Sovereignty, not just safety

Younis offered what may have been the panel’s most geopolitically charged observation, arguing that physical AI and national sovereignty are entangled in ways that purely digital AI is not. The internet initially spread as American technology and faced pushback only at the application layer, with companies like Uber and DoorDash, when offline consequences became visible. Physical AI is different. Autonomous vehicles, defense drones, mining equipment, and agricultural machines manifest in the real world in ways governments cannot ignore, raising questions about safety, data collection, and who ultimately controls systems that operate inside a nation’s borders. “Almost consistently, every country is saying: We don’t want this intelligence in a physical form in our borders, controlled by another country.” Fewer nations, he told the crowd, can currently field a robotaxi than possess nuclear weapons.

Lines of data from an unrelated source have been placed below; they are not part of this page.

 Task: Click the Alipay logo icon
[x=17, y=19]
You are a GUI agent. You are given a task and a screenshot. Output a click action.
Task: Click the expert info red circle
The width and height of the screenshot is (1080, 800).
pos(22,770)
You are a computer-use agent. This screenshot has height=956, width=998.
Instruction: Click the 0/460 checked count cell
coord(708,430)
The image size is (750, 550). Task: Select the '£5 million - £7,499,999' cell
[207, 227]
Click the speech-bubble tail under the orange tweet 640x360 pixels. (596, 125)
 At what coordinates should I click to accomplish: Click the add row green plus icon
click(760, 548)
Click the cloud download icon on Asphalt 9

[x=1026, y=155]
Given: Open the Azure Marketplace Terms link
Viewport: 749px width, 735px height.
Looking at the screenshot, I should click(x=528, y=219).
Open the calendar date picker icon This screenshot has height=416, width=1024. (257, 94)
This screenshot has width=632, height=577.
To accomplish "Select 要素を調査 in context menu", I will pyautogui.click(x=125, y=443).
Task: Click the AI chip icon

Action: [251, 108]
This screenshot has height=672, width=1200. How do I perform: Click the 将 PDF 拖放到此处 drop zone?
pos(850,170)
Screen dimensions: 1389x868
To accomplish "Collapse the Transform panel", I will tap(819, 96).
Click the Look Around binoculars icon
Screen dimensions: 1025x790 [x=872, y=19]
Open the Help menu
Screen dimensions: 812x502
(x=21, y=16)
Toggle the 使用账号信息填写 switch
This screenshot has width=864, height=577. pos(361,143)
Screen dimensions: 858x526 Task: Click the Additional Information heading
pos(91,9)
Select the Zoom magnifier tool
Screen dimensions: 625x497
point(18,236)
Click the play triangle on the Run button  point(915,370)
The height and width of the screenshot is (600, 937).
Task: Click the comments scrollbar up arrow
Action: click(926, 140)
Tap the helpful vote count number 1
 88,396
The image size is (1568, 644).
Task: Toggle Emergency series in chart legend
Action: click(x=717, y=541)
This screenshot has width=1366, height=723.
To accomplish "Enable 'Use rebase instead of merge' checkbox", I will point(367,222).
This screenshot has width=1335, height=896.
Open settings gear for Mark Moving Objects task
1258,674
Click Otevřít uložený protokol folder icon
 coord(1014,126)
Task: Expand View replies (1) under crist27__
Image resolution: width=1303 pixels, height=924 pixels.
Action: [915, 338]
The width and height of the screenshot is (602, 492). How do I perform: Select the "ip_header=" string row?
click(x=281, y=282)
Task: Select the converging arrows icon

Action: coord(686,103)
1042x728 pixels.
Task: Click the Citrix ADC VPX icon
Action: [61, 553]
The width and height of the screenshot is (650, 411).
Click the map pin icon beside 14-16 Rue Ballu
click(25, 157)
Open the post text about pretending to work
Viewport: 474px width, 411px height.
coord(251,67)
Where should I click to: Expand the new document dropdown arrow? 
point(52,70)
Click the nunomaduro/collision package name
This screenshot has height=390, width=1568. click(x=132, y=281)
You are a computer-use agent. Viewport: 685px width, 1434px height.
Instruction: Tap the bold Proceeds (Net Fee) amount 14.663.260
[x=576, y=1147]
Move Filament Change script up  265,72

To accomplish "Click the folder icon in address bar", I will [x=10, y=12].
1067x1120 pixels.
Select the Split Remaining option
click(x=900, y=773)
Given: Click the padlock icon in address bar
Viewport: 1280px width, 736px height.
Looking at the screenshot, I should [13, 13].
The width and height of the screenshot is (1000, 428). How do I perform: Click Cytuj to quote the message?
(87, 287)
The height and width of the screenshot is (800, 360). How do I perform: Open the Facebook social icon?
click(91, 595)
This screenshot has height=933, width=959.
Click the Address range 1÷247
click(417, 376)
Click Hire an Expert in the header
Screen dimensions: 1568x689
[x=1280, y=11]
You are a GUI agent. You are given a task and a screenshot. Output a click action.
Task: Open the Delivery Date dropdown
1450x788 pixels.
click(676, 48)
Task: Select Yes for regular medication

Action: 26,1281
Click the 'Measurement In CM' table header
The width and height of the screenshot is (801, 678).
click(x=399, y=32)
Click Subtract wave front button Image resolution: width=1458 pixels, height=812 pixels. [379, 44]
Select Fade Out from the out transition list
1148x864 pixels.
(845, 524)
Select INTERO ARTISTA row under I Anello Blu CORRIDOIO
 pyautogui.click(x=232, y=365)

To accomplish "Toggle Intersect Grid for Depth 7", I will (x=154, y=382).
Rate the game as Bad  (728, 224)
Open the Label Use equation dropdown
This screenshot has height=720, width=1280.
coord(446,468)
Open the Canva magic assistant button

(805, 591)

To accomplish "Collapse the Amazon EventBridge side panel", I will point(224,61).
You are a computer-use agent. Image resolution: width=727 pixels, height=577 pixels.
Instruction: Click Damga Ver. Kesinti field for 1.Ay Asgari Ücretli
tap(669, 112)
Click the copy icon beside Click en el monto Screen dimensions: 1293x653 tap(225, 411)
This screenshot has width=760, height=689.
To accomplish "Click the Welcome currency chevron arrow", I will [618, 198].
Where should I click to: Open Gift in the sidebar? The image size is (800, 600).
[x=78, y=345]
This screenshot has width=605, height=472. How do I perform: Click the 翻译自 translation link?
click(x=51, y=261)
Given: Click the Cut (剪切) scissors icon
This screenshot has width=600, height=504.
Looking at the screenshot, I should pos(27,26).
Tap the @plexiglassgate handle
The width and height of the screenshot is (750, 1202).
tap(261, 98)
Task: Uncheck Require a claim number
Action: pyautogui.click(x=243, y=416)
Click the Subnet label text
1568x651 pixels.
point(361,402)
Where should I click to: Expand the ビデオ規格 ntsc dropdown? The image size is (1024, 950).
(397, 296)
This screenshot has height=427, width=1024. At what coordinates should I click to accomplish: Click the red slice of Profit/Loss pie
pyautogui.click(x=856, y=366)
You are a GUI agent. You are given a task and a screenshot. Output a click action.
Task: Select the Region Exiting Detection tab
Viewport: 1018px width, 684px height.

Fouquet framed it a little differently. China’s AI progress is real. DeepSeek’s release earlier this year sent something close to a panic through parts of the industry. However, that progress is constrained below the model layer. Without access to EUV lithography, Chinese chipmakers cannot manufacture the most advanced semiconductors. Models built on older hardware operate at a compounding disadvantage, no matter how good the software gets. “Today, in the United States, you have the data, you have the computing access, you have the chips, you have the talent. China does a very good job on the top of the stack, but is lacking some elements below,” Fouquet said.

The generation question

Near the end of the panel, someone in the audience asked the obvious uncomfortable question: Is the era of AI going to impact the next generation’s capacity for critical thinking? The answers were optimistic, as you would expect from people who have staked their careers on this technology. DeSouza immediately pointed to the scale of problems that more powerful tools might finally let humanity address. Think neurological diseases whose biological mechanisms we do not yet understand, greenhouse gas removal, and grid infrastructure that has been deferred for decades. “This should unleash us to the next level of creativity,” he said.

Shevelenko made a more pragmatic point: The entry-level job may be disappearing, but the ability to launch something independently has never been more accessible. “For anybody who has Perplexity Computer… the constraint is your own curiosity and agency.”

Younis drew the sharpest distinction between knowledge work and physical labor. He pointed out that the average American farmer is 58 years old and that labor shortages in mining, long-haul trucking, and agriculture are chronic and growing, not because wages are too low but because people do not want those jobs. In those domains, physical AI is not displacing willing workers. It is filling a void that already exists and looks only to deepen from here.